ADAMTS-1 contributes to the antifibrotic effect of captopril by accelerating the degradation of type I collagen in chronic viral myocarditis.

Angiotensin-converting enzyme (ACE) inhibitors have been demonstrated to have antifibrotic activity in myocardial fibrosis. A distintegrin and metalloprotease with thrombospondin type 1 motifs (ADAMTS-1) is a newly discovered metalloproteinase. It was reported ADAMTS-1 had novel gelatin (type I collagen) degrading activities. We examined the role of ADAMTS-1 in the antifibrotic activity of the ACE inhibitor Captopril in a chronic viral myocarditis (CVMC) model. Balb/c mice were assigned to five groups: normal control group1 (group 1), normal control group2 (group 2), CVMC model group (group 3), CVMC control group (group 4) and Captopril therapy group (group 5). Group 3, 4 and 5 received Coxsackievirus B(3) to induce CVMC and group 5 was treated with Captopril (100mg/kg)for 28days. Heart sections were stained with picrosirius red and collagen volume fraction calculated. ADAMTS-1 expression was determined by Western blot.
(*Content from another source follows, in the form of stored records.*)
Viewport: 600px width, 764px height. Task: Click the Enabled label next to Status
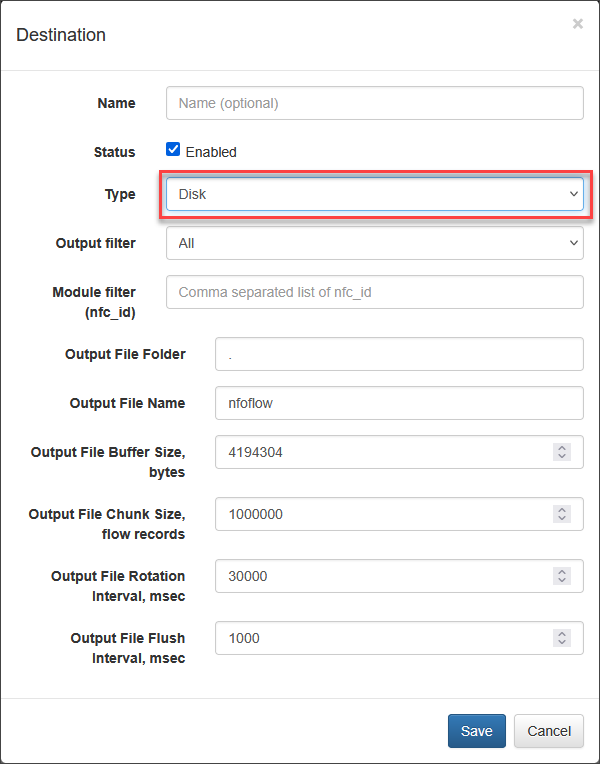tap(211, 152)
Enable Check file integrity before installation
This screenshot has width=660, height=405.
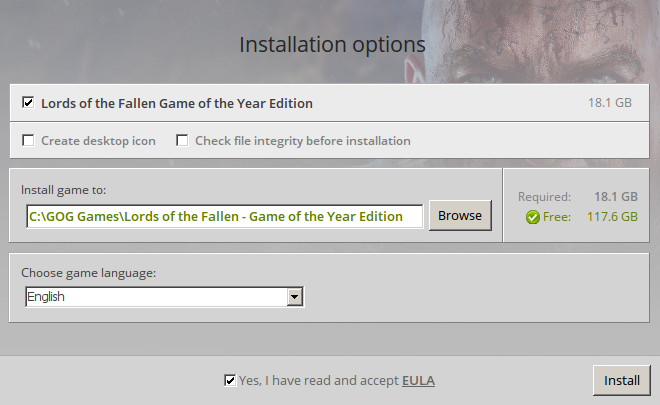click(x=182, y=140)
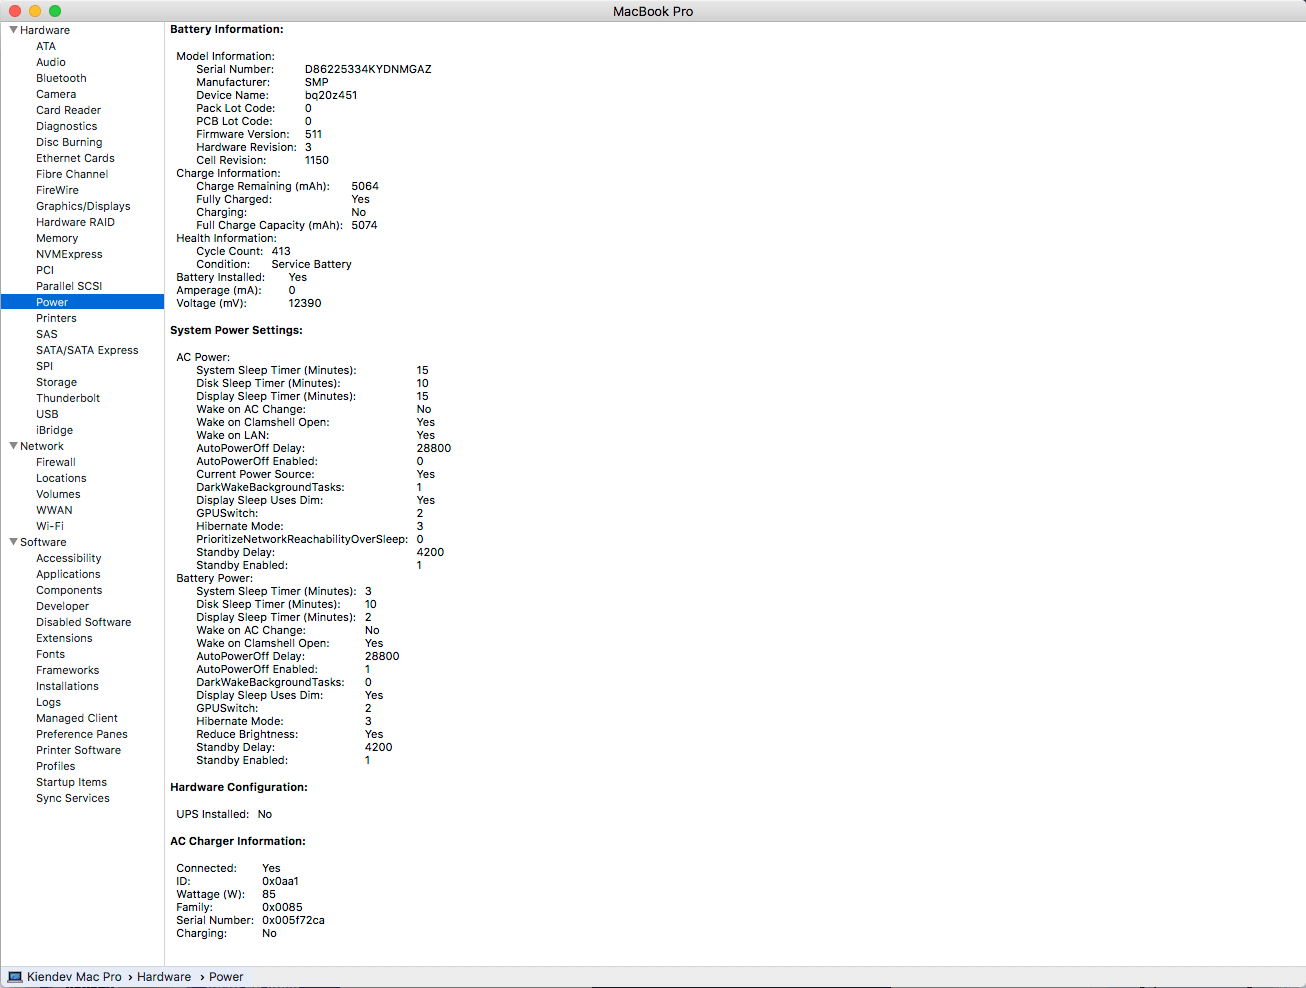1306x988 pixels.
Task: Collapse the Hardware section disclosure triangle
Action: (13, 30)
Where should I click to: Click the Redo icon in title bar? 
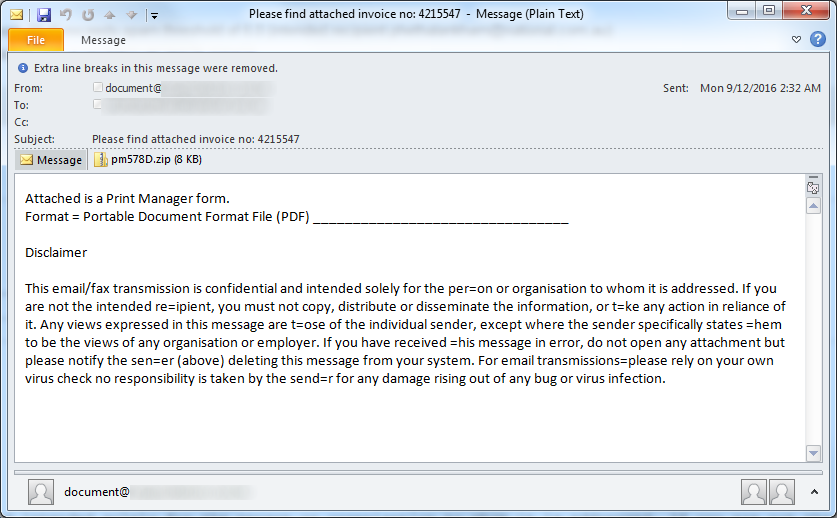click(86, 15)
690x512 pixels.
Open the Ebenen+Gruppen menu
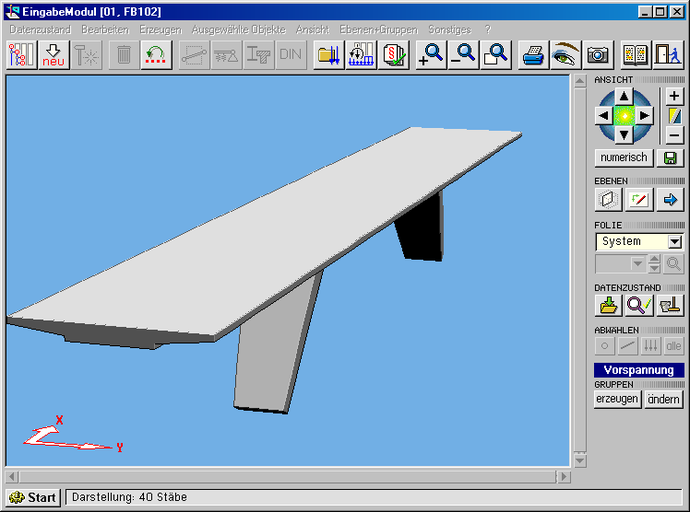[378, 30]
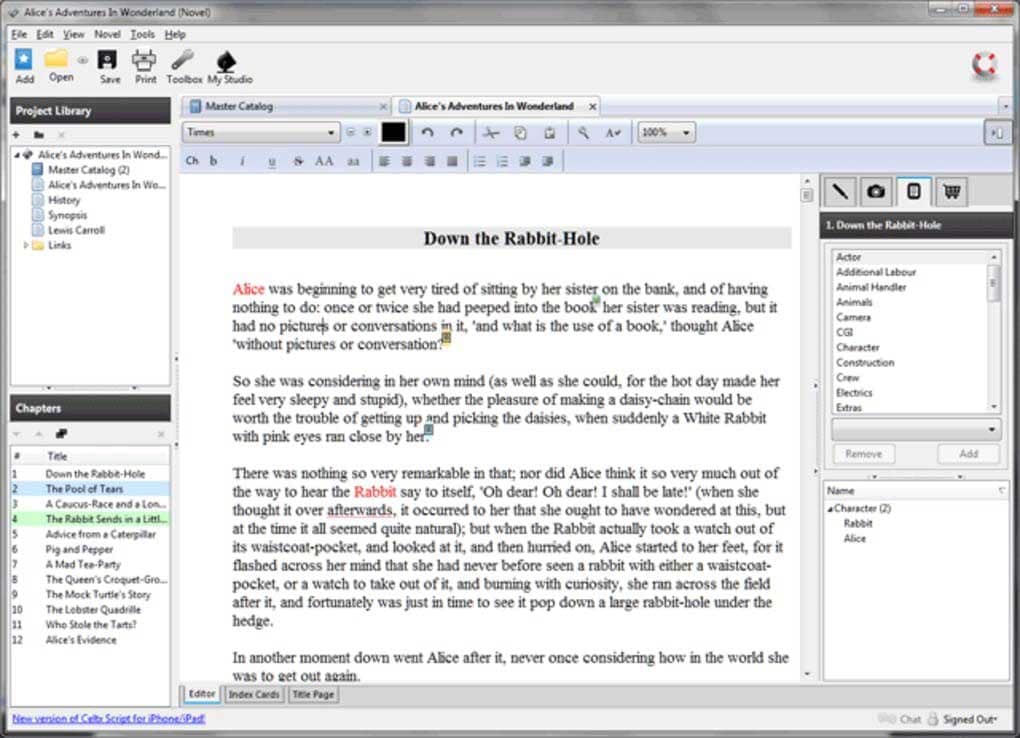Select the camera icon in right panel
The height and width of the screenshot is (738, 1020).
pyautogui.click(x=876, y=191)
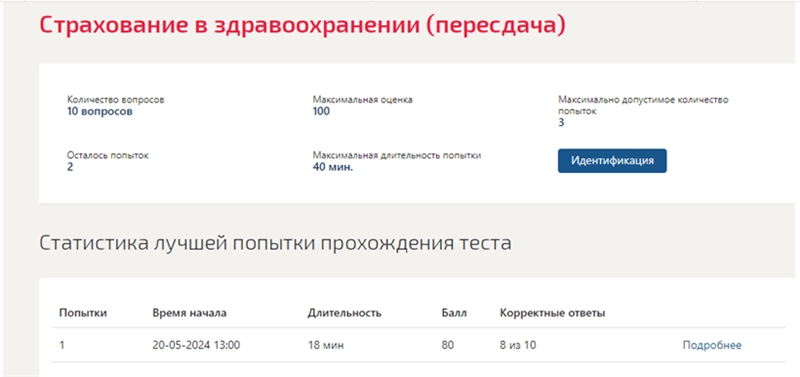This screenshot has height=377, width=800.
Task: Click the Идентификация button
Action: click(612, 161)
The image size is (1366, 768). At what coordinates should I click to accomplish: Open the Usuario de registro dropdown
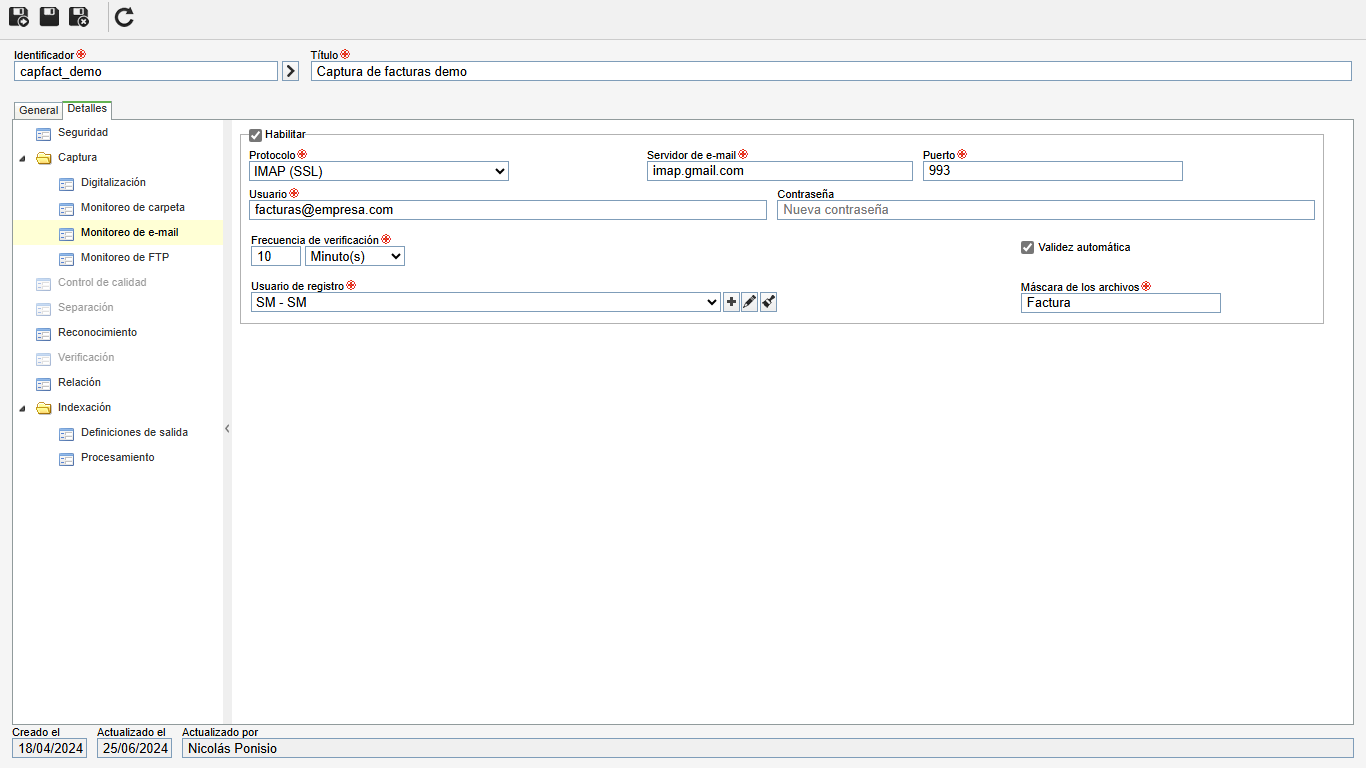click(486, 302)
Type I collagen and carboxyterminal telopeptide of type I collagen (ICTP) were measured by RT-PCR. Group 4 mice had significantly increased collagen volume fraction compared to groups 2 and 5 (P<0.001, P<0.001, respectively) and higher type I collagen mRNA expression than groups 2 and 5 (P<0.001, P<0.001, respectively). Group 5 ADAMTS-1 and ICTP expression was significantly higher than in groups 2 and 4 (P<0.001, P<0.001, respectively). ADAMTS-1 levels in group 5 negatively correlated with collagen volume fraction (r=-0.68, P<0.01) and type I collagen (r=-0.67, P<0.01) but positively correlated with ICTP (r=0.72, P<0.01). We conclude that ADAMTS-1 contributes to the antifibrotic effect of Captopril by accelerating the degradation of type I collagen in CVMC.